• **Task instructions**
Your answer must be the lines of the material below, exactly as written, from its first line through the line with "This screenshot has height=1315, width=2348.", and no pictures.

• **Source material**
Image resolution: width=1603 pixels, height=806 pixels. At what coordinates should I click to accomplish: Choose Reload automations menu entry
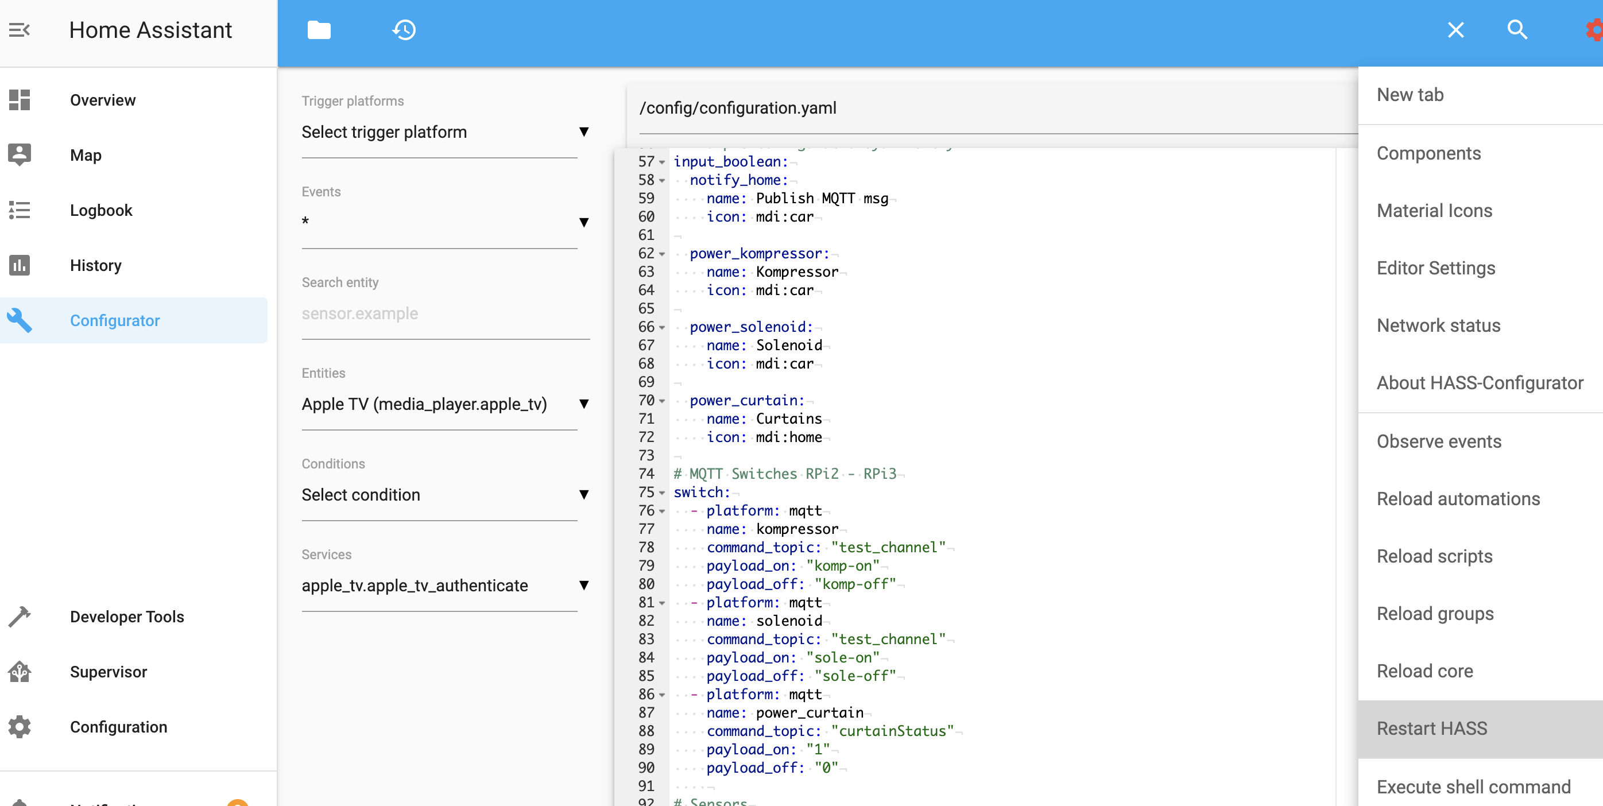tap(1457, 499)
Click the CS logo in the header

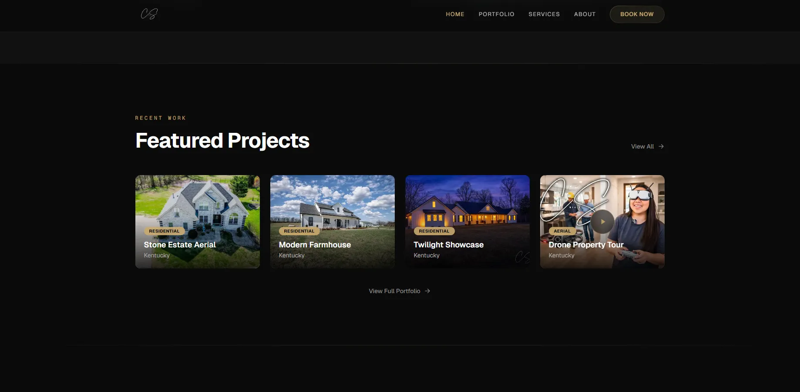pyautogui.click(x=148, y=14)
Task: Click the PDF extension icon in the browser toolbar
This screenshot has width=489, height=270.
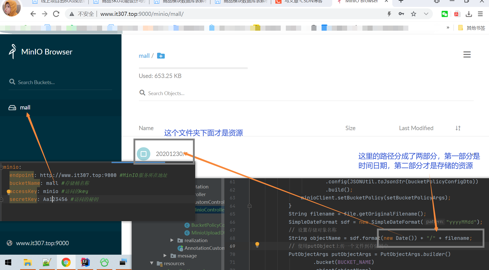Action: pos(457,14)
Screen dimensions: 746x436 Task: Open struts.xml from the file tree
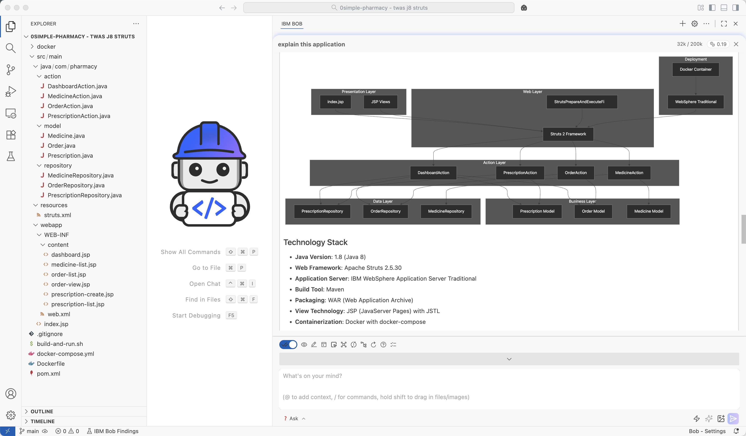click(57, 215)
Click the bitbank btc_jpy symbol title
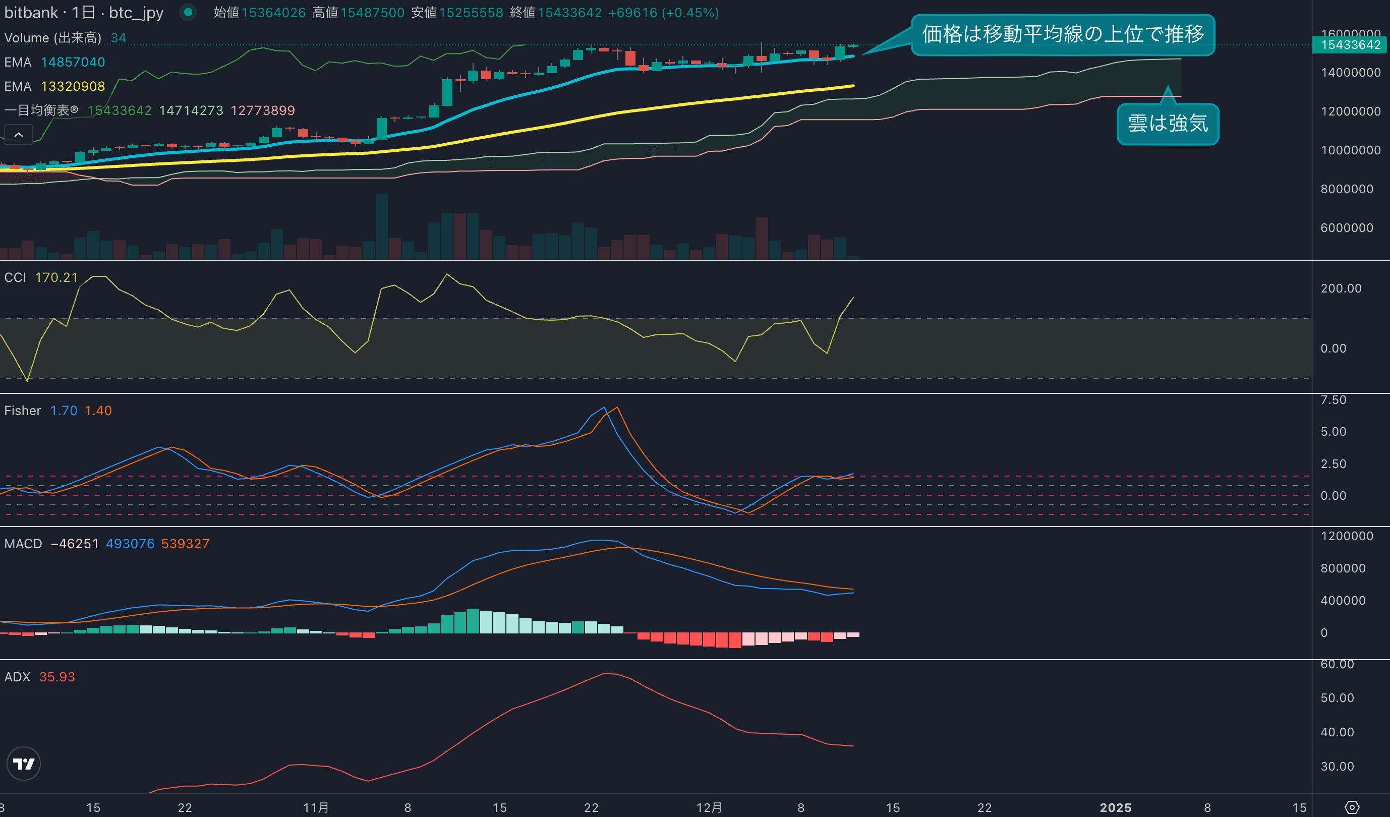The image size is (1390, 817). pos(84,12)
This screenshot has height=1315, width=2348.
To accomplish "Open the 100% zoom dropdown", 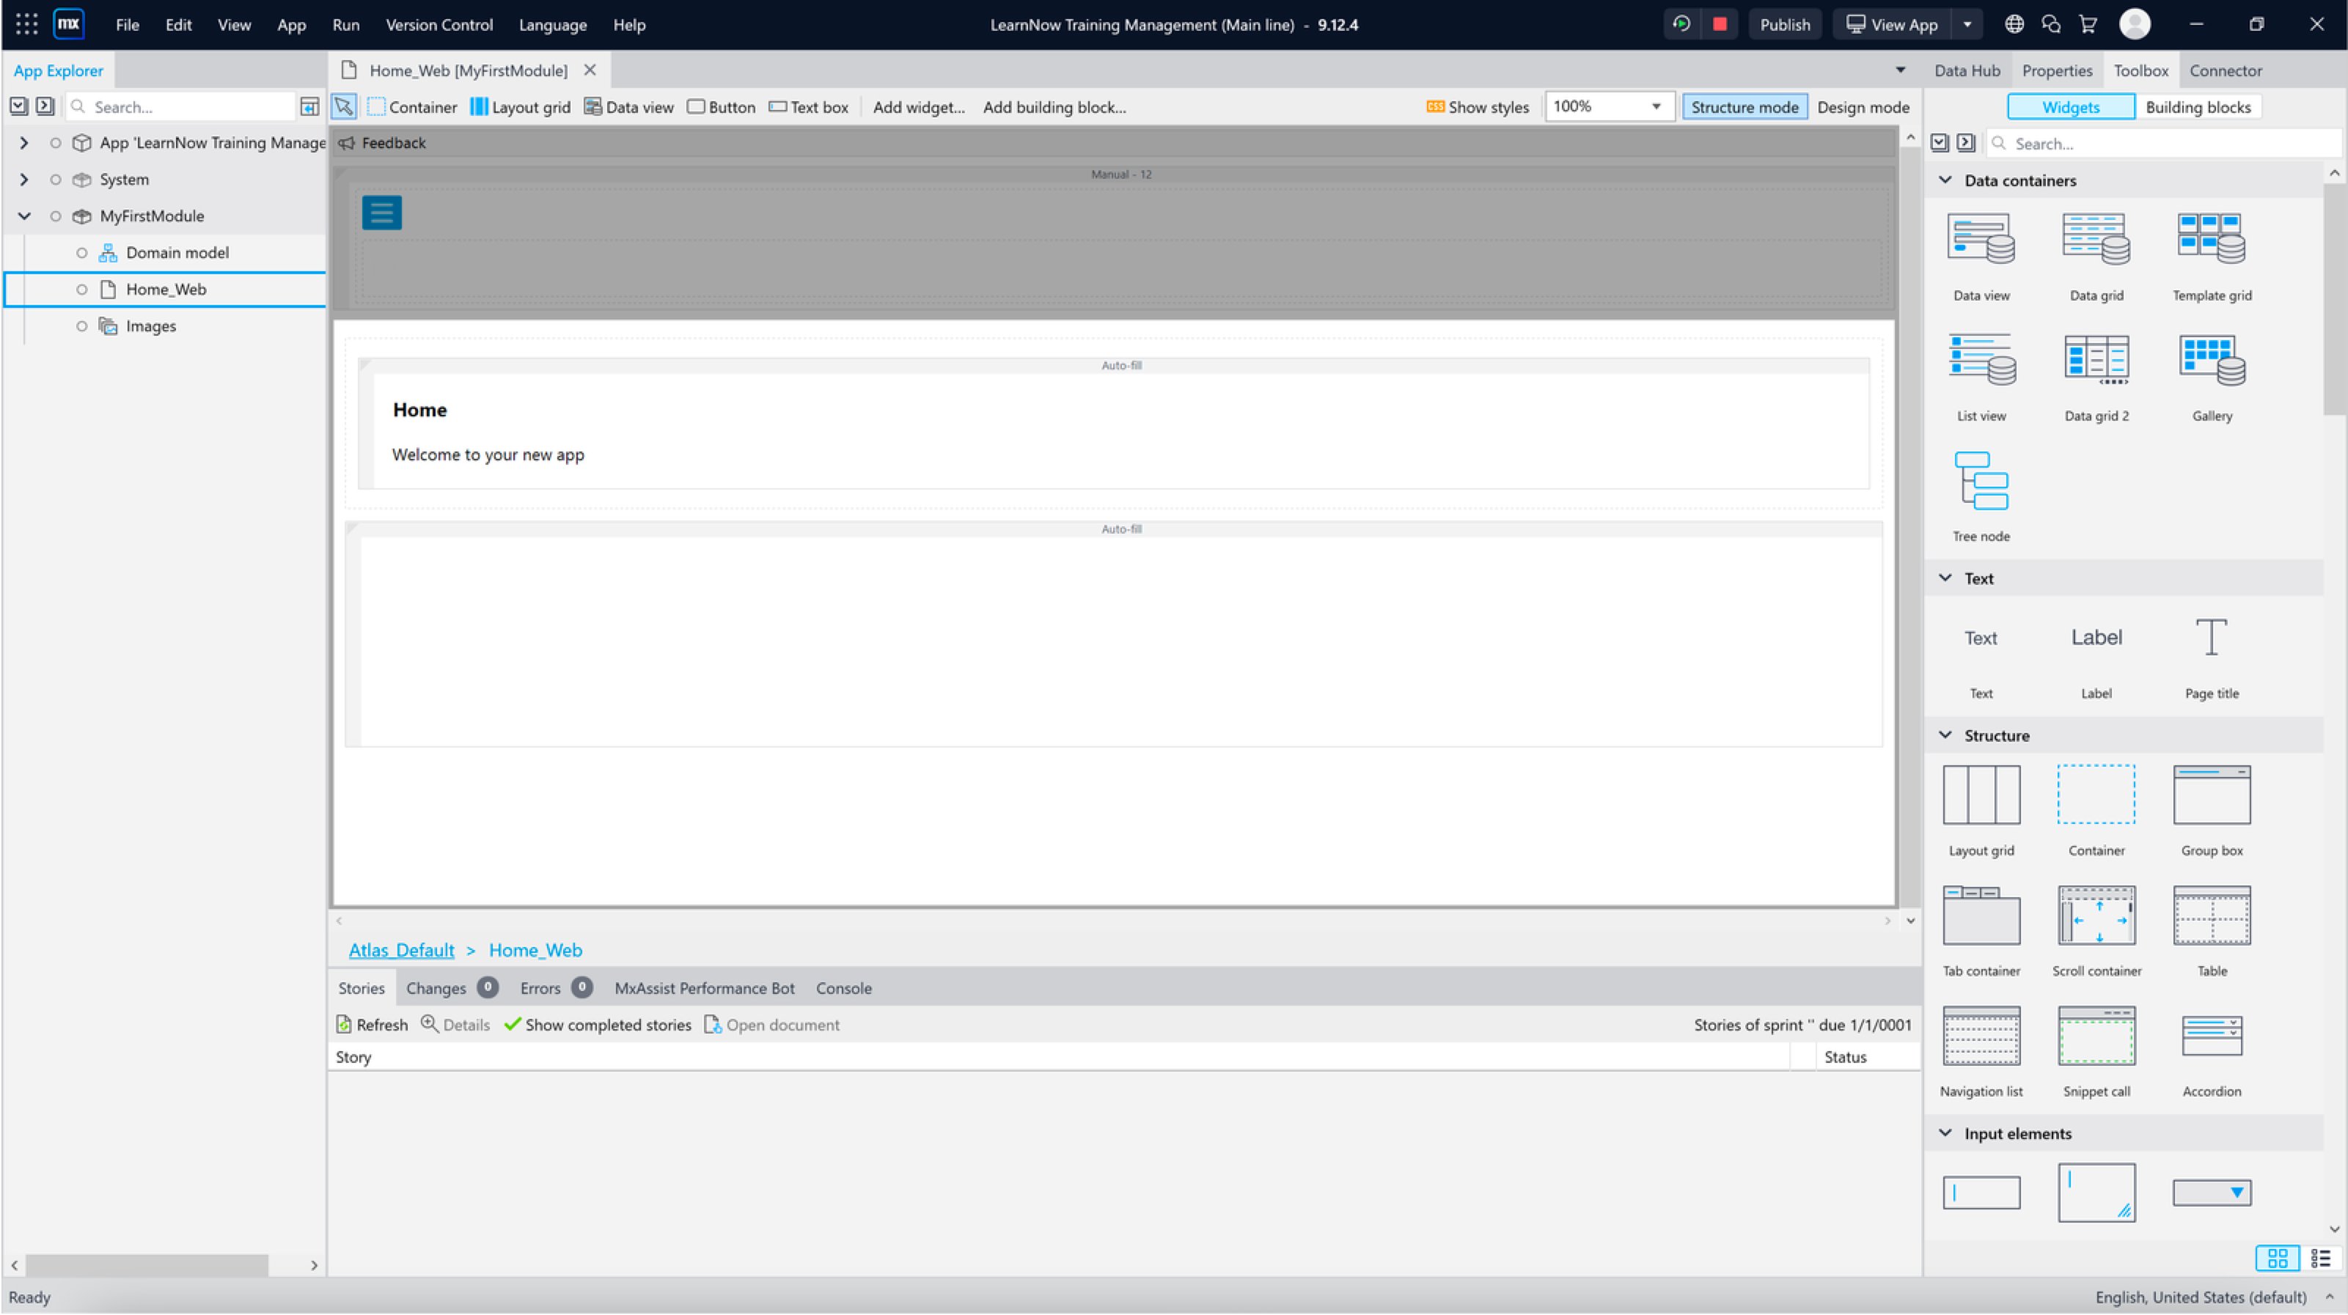I will click(1655, 107).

• **Task result**
Image resolution: width=1603 pixels, height=806 pixels. At what coordinates should I click to accomplish: Choose Reload automations menu entry
tap(1457, 499)
Click the CS logo in the header

pyautogui.click(x=148, y=14)
Task: Click the PDF extension icon in the browser toolbar
This screenshot has width=489, height=270.
Action: pos(457,14)
Screen dimensions: 746x436 Task: Open struts.xml from the file tree
click(57, 215)
Click the bitbank btc_jpy symbol title
The image size is (1390, 817). pos(84,12)
This screenshot has height=1315, width=2348.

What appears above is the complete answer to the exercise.